If the students are prepared enough for those classes, what’s the point in keeping them in High School anyway?

I had a strange experience where I had a bunch of AP courses lined up my senior year and then moved to a place which did not have nearly any of them. In hindsight, I should have really pressed for direct enrollment to college instead of faffing around my senior year in “communication skills”, AP english, and “Economics” - all three required by the school district but mostly useless.

3 comments

> I have a hard time believing above average students (with parents with parents without engineering/science degrees) could take linear algebra

Linear algebra is not hard. I had a math teacher who taught the basics of linear algebra in my middle school math class. While she was an exceptional teacher (incredibly good, we still talk over 25 years later!), I can attest that the concepts presented no great difficulty to any of the students (with the caveat that all of us were in an advanced learning program)

Now calculus, I feel that at least some high school students I've talked to really didn't "get it", even for single variable. Then again I get the feeling that most people who take calculus don't get it, which I find sad because IMHO calculus is absolutely phenomenal. For me, it was when math started really connecting to the real world and making an impact on how I saw things in my day to day.

> Linear algebra is not hard

Keep in mind that this term covers a huge range of math that can be introduced at very different levels of abstraction and generality. You might think linear algebra is mainly matrix multiplication and Gaussian elimination, someone else might think it's about the representation functor in Abelian categories.

We're talking about HS intro classes, so my use of Linear Algebra was at the same level as saying, well, Algebra. E.g. Non-math major uses of those terms.

Almost any subject in math can go really deep!

Yes. However, I read your post as suggesting (given the quote you respond to) that significant numbers of high school students can/should take university level courses of the same name as their high school courses, presumably because it's the same thing.
For many advanced kids, math is not hard. It is a tool that must be mastered to solve the next set of problems. Profound understanding comes along the way.

▸ **Data lines**:

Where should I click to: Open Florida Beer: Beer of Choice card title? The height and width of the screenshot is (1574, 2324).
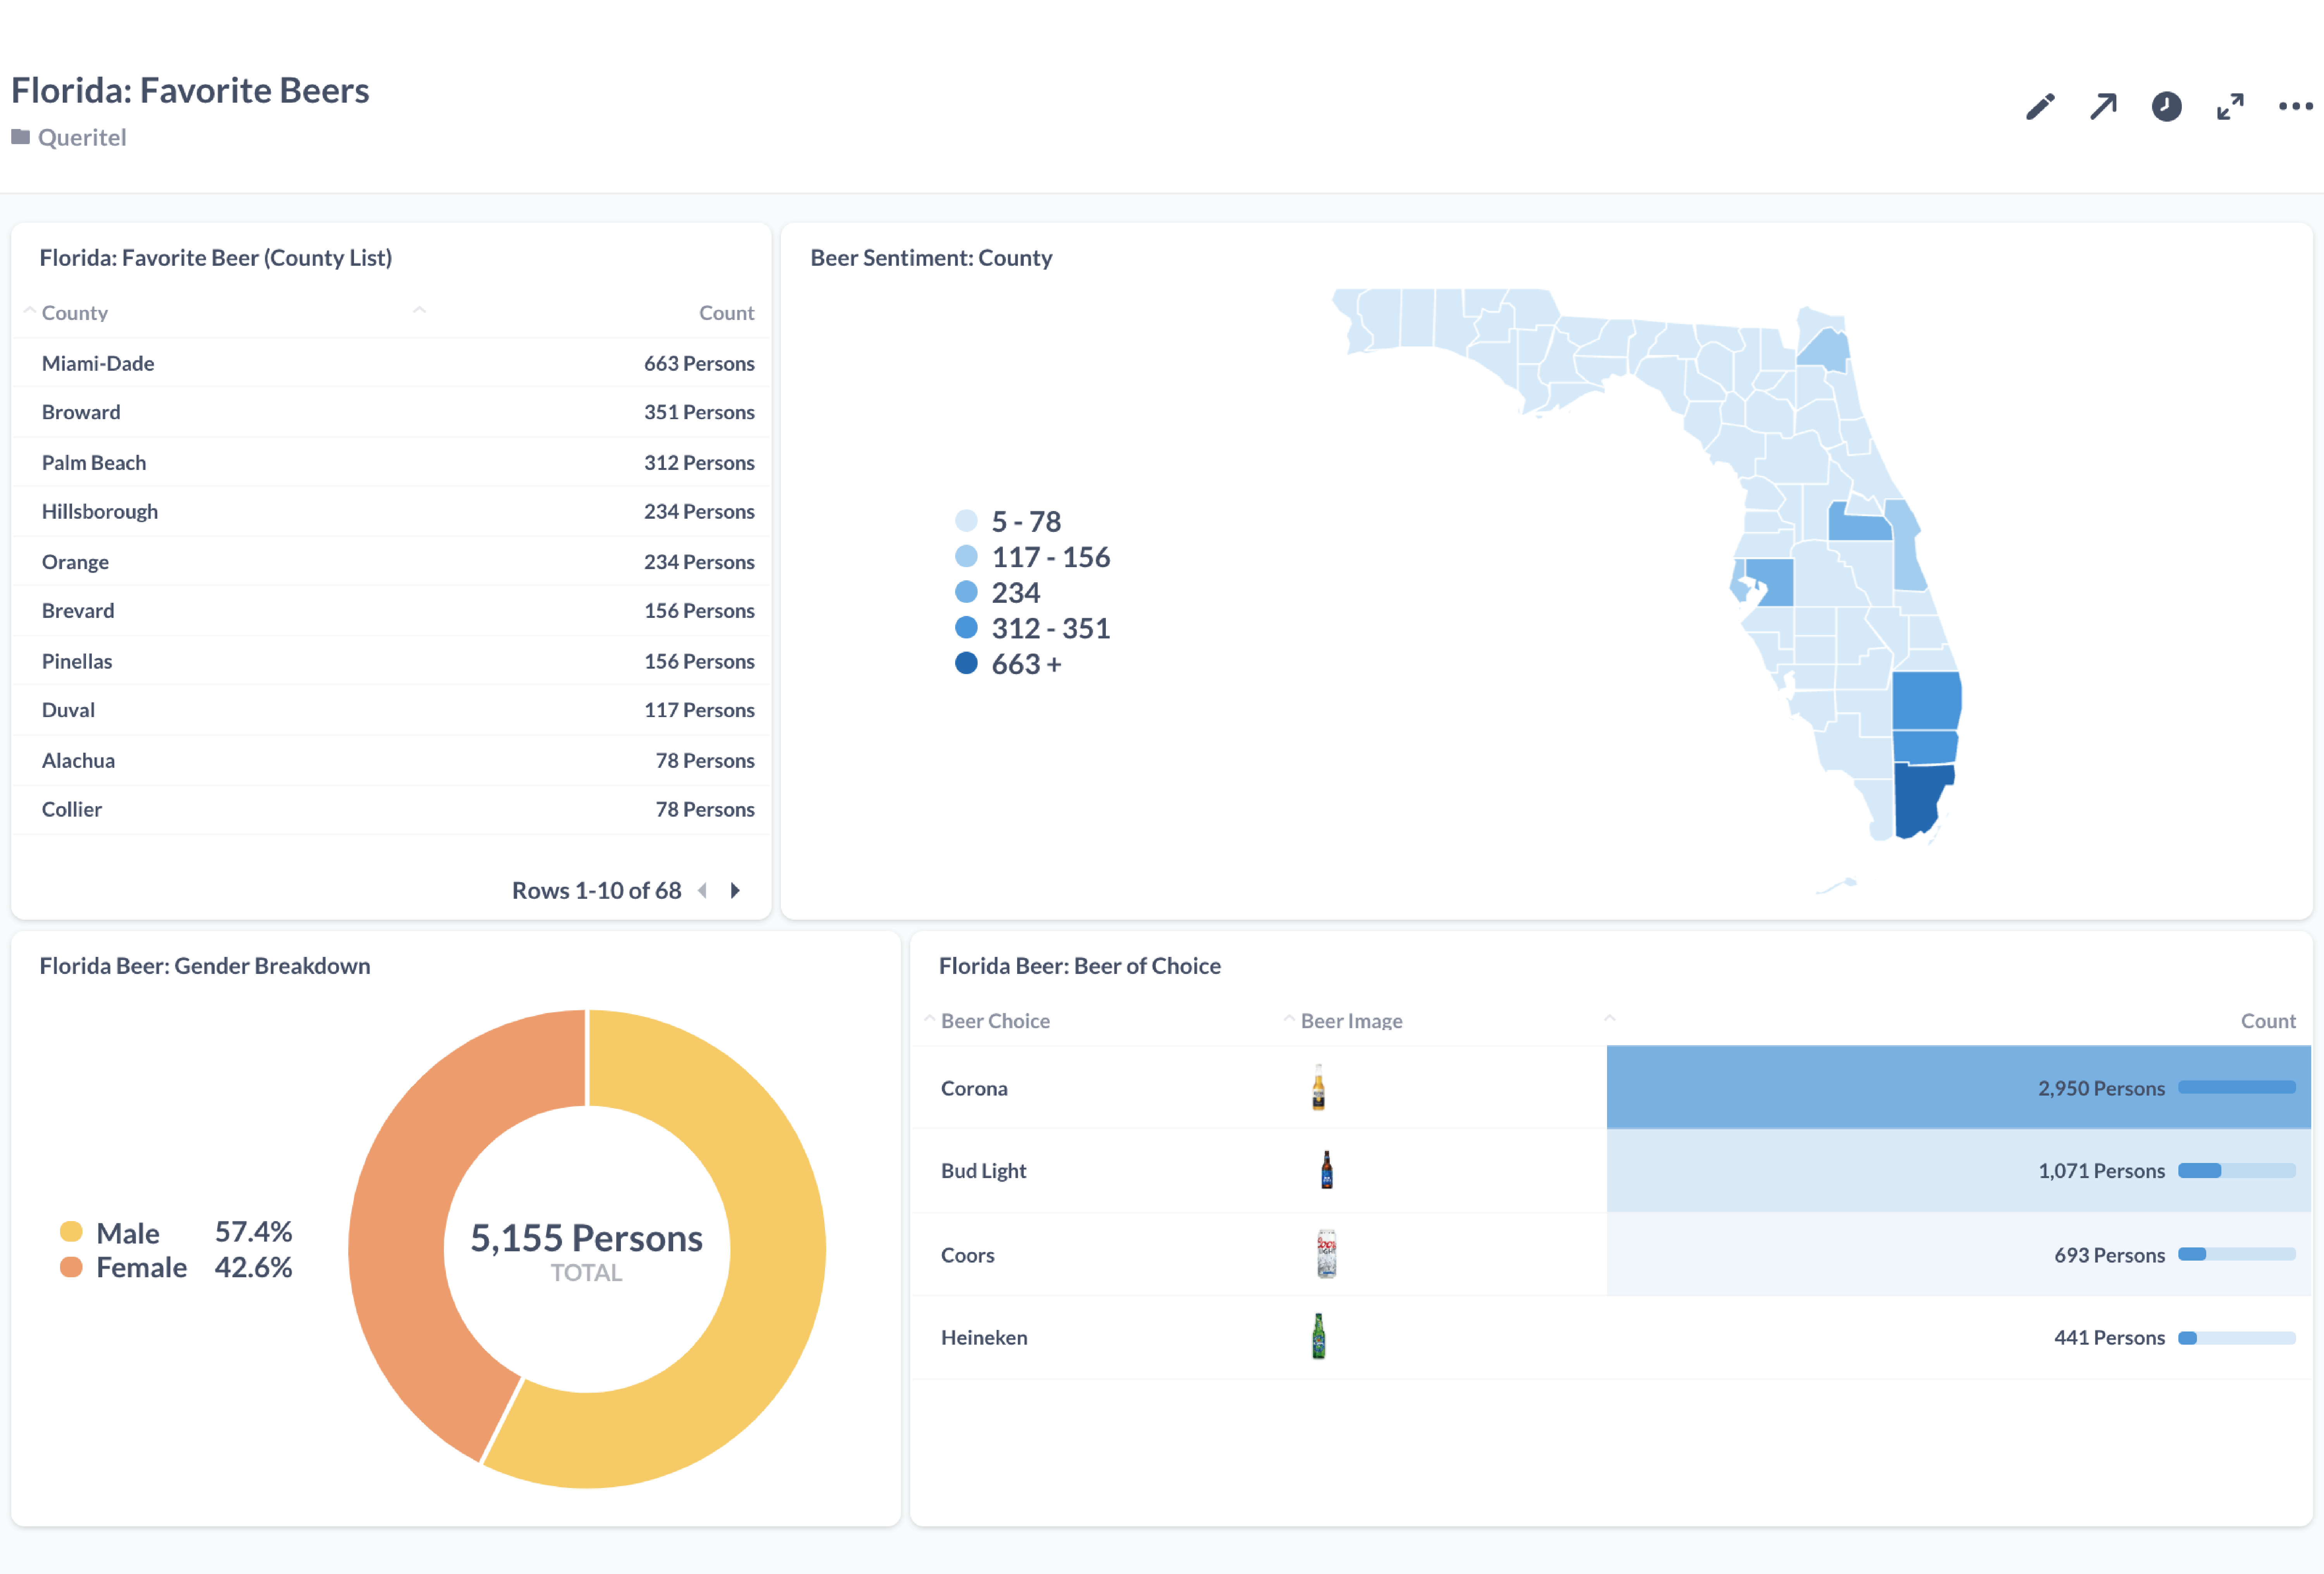tap(1079, 965)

▸ **Written instruction A**:
In the forum thread on high school math, what did the commenter's middle school teacher teach the basics of?
▸ **Written instruction B**:
Carry the forum thread on high school math forward from its last line, in the same conversational style.

▸ **Exercise result A**:
Linear algebra.

▸ **Exercise result B**:
At some point the answer should be to support students just taking a class or two at a local university. This is totally reasonable.
My senior year math course (after Calc BC in grade 11) was discrete math at the community college across the street. Felt a little embarrassing for us to take up half the classroom, sitting next to adults, and realizing that most of us high schoolers were towards the top of the class. But other than that unfortunate situation, I think it was a good system, and if anything, cheaper for the school district than finding someone to teach in-house.
This is in fact how the programs are structured at many high schools with dual-enrollment. Most top high schools in the Bay Area offer such options for Multivariable Calculus and Linear Algebra. What Palo Alto is doing is dropping formal support of the program - in practice that has meant bringing college professors to school sites and providing these classes without fees for students. Without formal support, students have to pay and have to commute.
I went to community college in California and there were high school kids in some of my classes.

Not that I was taking particularly hard classes or anything so I think they were just getting a leg up on the prerequisites for later on.

My school only offered one language and I wanted a different one. So I went to the nearby public university.
These courses are the next step after Calculus BC. Lots of kids take them with the support of their high school. Paly & Gunn combined have something like 90 kids who take Calc BC their junior year.